# [Activity]
Using the material below, return exactly the lines between the one holding "The height and width of the screenshot is (455, 1568)." and the one holding "Viewport: 1024px width, 583px height.", inclusive, and no others.

# [Records to use]
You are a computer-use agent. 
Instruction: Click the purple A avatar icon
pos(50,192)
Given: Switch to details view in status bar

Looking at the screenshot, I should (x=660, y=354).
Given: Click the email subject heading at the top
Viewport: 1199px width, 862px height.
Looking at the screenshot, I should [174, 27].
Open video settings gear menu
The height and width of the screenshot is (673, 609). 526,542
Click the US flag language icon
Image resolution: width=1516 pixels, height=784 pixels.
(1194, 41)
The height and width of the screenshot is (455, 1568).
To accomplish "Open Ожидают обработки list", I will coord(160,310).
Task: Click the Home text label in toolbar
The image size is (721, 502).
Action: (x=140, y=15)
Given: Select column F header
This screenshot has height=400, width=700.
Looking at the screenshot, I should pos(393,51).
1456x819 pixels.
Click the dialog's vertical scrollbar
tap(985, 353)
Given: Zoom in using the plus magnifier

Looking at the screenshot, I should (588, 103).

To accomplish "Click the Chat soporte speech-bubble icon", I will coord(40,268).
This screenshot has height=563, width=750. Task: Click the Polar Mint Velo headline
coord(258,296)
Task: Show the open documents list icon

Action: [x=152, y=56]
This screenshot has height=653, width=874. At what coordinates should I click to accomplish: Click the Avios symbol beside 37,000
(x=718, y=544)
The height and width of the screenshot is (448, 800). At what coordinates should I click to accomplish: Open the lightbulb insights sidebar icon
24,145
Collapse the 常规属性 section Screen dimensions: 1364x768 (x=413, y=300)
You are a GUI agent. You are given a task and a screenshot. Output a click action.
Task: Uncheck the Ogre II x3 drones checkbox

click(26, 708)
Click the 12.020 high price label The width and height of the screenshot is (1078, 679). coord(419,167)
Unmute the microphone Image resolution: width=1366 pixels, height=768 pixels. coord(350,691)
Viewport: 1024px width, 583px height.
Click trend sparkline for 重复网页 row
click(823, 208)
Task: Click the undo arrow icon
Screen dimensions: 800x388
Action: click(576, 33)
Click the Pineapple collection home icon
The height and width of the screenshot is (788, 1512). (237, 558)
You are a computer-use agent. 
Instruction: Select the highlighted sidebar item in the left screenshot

# [Problem solution]
The height and width of the screenshot is (455, 1568).
To accomplish "Open Ожидают обработки list", I will coord(160,310).
Task: Click the Home text label in toolbar
The image size is (721, 502).
Action: (x=140, y=15)
Given: Select column F header
This screenshot has height=400, width=700.
Looking at the screenshot, I should pos(393,51).
1456x819 pixels.
Click the dialog's vertical scrollbar
tap(985, 353)
Given: Zoom in using the plus magnifier

Looking at the screenshot, I should (588, 103).

To accomplish "Click the Chat soporte speech-bubble icon", I will coord(40,268).
This screenshot has height=563, width=750. Task: Click the Polar Mint Velo headline
coord(258,296)
Task: Show the open documents list icon

Action: [x=152, y=56]
This screenshot has height=653, width=874. At what coordinates should I click to accomplish: Click the Avios symbol beside 37,000
(x=718, y=544)
The height and width of the screenshot is (448, 800). At what coordinates should I click to accomplish: Open the lightbulb insights sidebar icon
24,145
Collapse the 常规属性 section Screen dimensions: 1364x768 (x=413, y=300)
You are a GUI agent. You are given a task and a screenshot. Output a click action.
Task: Uncheck the Ogre II x3 drones checkbox

click(26, 708)
Click the 12.020 high price label The width and height of the screenshot is (1078, 679). coord(419,167)
Unmute the microphone Image resolution: width=1366 pixels, height=768 pixels. coord(350,691)
Viewport: 1024px width, 583px height.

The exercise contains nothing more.